Secondo Kein e collaboratori, le malattie metaboliche potrebbero avere una componente infiammatoria, e basandosi anche sugli studi che mostrano che i grassi saturi possono dare generalmente effetti metabolici attraverso meccanismi indiretti, il team diretto da Kein ha avuto un’intuizione: “l’effetto pro-infiammatorio dei grassi saturi potrebbe promuovere l’infiammazione tramite un impatto indiretto il che facilita il rischio d’insorgenza dei disordini metabolici che si rilevano anche come complicazioni dell’obesità”.
“Diversi scienziati hanno cercato di capire gli effetti dei grassi alimentari sull’infiammazione studiando cellule isolate e “sistemi modello” negli animali”, dice Kien. Per esempio uno studio del 2011 ha riportato che l’acido palmitico, il grassi saturo prevalente nella dieta, ha aumentato la produzione della citochina infiammatoria, nota col nome “interleuchina-1 beta (IL-1beta)” tramite un processo che coinvolge l’attivazione di una risposta del sistema immunitario innato chiamato inflammasoma NLRP3”. “Tuttavia, aggiunge Kien, “resta da stabilire se questi risultati sono rilevanti anche per le diete umane”.

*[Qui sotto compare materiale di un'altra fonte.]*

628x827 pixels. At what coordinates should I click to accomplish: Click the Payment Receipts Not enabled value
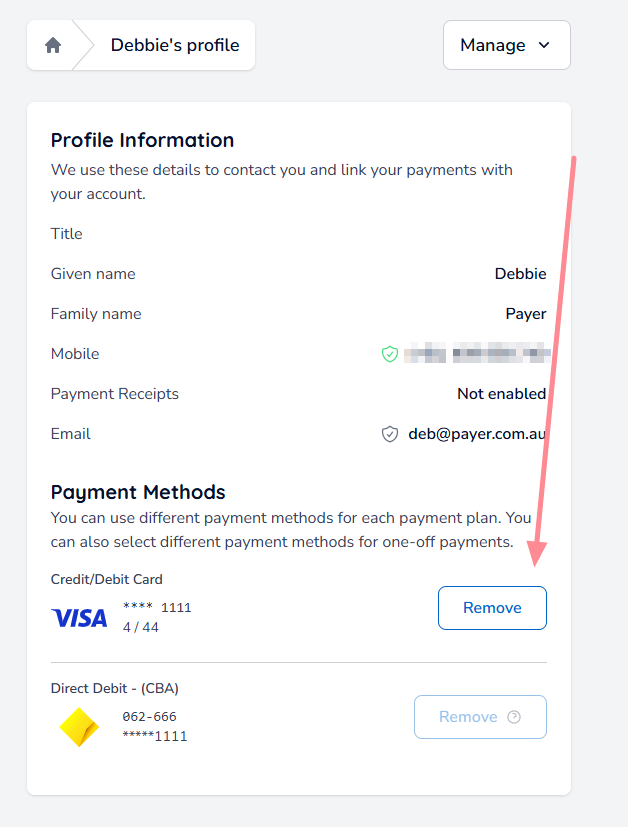click(501, 394)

Ebbene, in quest’ultimo studio, Kien e colleghi, tra cui l’immunologo Matthew Poynter, dimostrano, per la prima volta, che variando la quota di acido palmitico, che generalmente si trova nelle diete umane più comuni, può variare anche la produzione di IL-1beta. Hanno studiato soggetti adulti sani, magri e obesi, arruolati e incrociati casualmente, ponendo a confronto le loro diete abituali o sperimentali per tre settimane, separandole, per una settimana, nella quale ricevevano una dieta povera di grassi.
Una delle diete sperimentali era simile alla dieta abituale dei soggetti arruolati ed era ad elevato contenuto di acido palmitico; l’altra dieta sperimentale aveva un contenuto esiguo di acido palmitico e un elevato contenuto di acido oleico, il grasso monoinsaturo prevalente nella dieta mediterranea (olio di oliva).

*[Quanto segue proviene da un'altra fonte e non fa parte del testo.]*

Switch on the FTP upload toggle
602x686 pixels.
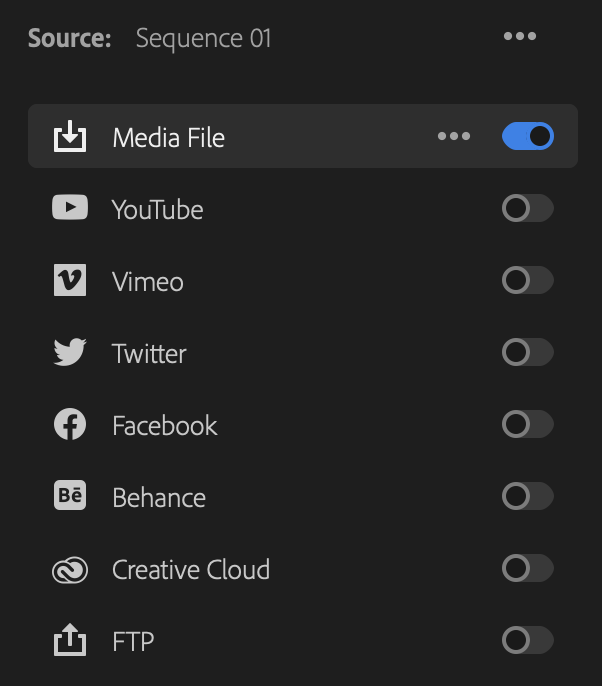click(528, 640)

Dopo ogni periodo di dieta sperimentale, sono stati misurati diversi parametri del sangue e si è così dapprima evidenziato che le due diete con acido palmitico, sia in scarse che elevate quantità, avevano stimolato la produzione di citochine, modulata dal NLRP3, provocando un aumento dell’infiammazione e del rischio associato con i disordini tipici delle malattie metaboliche.
Kien ha esplorato i diversi effetti metabolici dell’acido palmitico e dell’acido oleico per circa 15 anni in diversi studi con l’intento di chiarire se vi potesse essere un legame tra le diete che li contengono in quantità elevate e l’insorgenza di malattie metaboliche, caratterizzate anche dall’infiammazione, come l’obesità e il diabete di tipo 2.
“In ultima analisi, vorremmo capire come questi grassi alimentari si comportano, sia poco dopo l’ingestione, sia dopo l’accumulo nel tessuto adiposo che consegue a molti mesi di ingestione, contribuendo così all’infiammazione e al rischio di disordini metabolici, “afferma Kien. “In altre parole, la dieta abituale e, soprattutto, il tipo di grasso ingerito può determinare, in parte, i rischi associati con l’obesità. “Tuttavia, aggiunge Kien, “è importante riconoscere anche se altri fattori, ad esempio l’attività fisica, e altre caratteristiche delle diete abituali, insieme a un elevato apporto di grassi saturi, possano determinare altri effetti sulla salute.”